Cryptocurrency mining malware is on the rise despite the price slump on the crypto market, shows recent research.
Check Point Software Technologies, an Israel-based provider of cybersecurity services, recently published its Global Threat Index for December 2018.
Their report shows that regardless of the drop in the value of cryptocurrencies across the market that happened in the past year, crypto mining malware unexpectedly takes up half of the top 10 places, filling the top four positions on the list.
A Growing Epidemic of Cryptocurrency Mining
Crypto mining malware, also known as cryptojacking, is a term that refers to malicious software specifically designed to use a computer’s resources for cryptocurrency mining, even though it does not have the user’s explicit permission.
It is a relatively new term that has increased both as a topic and activity in the last few years.
Unauthorized mining activity has become so frequent that ad blocking company AdGuard has estimated that more than 500 million users are indirectly mining cryptocurrencies on their devices without even realizing it.
Coinhive Remains the Leading Malware, Monero Most Mined Cryptocurrency
Check Point’s research report reveals that Coinhive in December, just like the past 12 months, remained on the highest position on the Global Threat Index.

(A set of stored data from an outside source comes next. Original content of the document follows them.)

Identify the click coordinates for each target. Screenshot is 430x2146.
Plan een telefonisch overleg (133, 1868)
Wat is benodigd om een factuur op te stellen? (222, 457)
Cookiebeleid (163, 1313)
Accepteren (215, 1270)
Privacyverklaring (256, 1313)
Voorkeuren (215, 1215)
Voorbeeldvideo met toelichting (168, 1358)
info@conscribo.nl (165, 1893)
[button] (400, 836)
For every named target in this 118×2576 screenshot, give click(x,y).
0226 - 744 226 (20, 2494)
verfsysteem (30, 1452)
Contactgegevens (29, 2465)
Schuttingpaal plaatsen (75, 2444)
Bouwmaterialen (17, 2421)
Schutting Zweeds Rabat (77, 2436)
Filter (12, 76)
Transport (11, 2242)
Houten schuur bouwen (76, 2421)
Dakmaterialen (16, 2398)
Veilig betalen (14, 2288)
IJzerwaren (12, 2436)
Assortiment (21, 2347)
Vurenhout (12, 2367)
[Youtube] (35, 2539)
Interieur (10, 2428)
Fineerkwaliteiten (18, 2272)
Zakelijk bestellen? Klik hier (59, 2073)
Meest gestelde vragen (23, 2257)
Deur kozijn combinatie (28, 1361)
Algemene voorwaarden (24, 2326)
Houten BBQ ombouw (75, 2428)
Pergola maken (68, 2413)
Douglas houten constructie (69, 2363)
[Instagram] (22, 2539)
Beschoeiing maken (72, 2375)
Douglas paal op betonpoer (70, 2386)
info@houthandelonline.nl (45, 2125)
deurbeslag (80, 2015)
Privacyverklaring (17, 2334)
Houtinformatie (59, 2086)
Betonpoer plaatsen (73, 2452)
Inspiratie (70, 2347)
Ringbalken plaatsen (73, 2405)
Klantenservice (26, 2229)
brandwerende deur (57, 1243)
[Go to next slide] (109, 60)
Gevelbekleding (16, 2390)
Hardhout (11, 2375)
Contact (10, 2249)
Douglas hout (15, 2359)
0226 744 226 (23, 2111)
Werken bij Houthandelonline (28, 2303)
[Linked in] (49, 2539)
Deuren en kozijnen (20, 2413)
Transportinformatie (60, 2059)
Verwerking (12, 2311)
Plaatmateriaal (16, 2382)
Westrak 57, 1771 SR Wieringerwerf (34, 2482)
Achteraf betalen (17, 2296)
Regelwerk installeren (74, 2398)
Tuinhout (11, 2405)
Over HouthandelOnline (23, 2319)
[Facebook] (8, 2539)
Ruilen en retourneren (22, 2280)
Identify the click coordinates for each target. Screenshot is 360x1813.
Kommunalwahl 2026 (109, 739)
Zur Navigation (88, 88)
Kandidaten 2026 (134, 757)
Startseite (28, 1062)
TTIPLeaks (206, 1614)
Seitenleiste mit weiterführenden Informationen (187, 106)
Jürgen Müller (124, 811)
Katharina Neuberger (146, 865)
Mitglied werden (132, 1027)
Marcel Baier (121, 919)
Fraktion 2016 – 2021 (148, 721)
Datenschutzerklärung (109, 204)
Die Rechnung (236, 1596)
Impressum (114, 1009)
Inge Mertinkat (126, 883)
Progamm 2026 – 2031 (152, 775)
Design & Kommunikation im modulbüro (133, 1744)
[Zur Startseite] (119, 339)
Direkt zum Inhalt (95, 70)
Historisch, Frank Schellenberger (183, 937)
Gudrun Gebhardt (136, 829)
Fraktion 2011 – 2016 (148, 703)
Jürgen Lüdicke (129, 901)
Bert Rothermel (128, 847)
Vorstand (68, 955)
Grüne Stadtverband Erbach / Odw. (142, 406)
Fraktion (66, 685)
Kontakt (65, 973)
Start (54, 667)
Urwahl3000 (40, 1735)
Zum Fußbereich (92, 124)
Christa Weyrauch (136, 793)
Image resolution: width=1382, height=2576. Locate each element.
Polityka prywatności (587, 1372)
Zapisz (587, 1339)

Coinhive has a global reach of 12 percent. The software’s main intention is to mine Monero, a privacy coin that is often used on the dark web.
Coinhive runs when users visit a webpage, often without their consent or knowledge.
The malware can also crush the victim’s system because it uses a great deal of the computer’s resources.
Researchers at King’s College London and Carlos III University in Spain recently published a paper [PDF] on the huge swatches of malware over a 12-year period.
According to their research, Monero has an illicit supply of around 4.36 percent or roughly $56 million in profits, and it continues to be a favorite target for malicious mining operations.
The second most widespread malware is XMRig, an open-source SPU mining software first noticed back in May 2017.
The malware is also one of those that mine Monero, by cyptojacking the victim’s computer and making money through mining the cryptocurrency without their permission or knowledge.
Jsecoin has climbed higher in rank compared to the previous month. It impacts 7 percent of organizations worldwide.
The fourth place was taken by CryptoLoot, a service that helps website steal cryptocurrency using the victim’s CPU or GPU power.
It’s commonly bundled with other free programs or browser extensions that the user downloads off of the internet, but they do not adequately disclose that other software will be also installed.
Other viruses rising up the index were Ramnit, a banking Trojan that has the ability to steal the victim’s login credentials and other sensitive information within the device, and Emotet, a self-propagate and modular Trojan.
Once a banking Trojan, Emotet is now used as a distributor to other malware, spread through phishing spam emails that contain malicious attachments.
Check Point noted that December’s report had the leading 10 places split equally between crypto mining malware and malicious software that uses several methods for distributing threats.
The divergence shown in the Global Threat Index indicates that it’s very important for companies and individuals to employ a system that can protect them against both known malware and new emerging threats.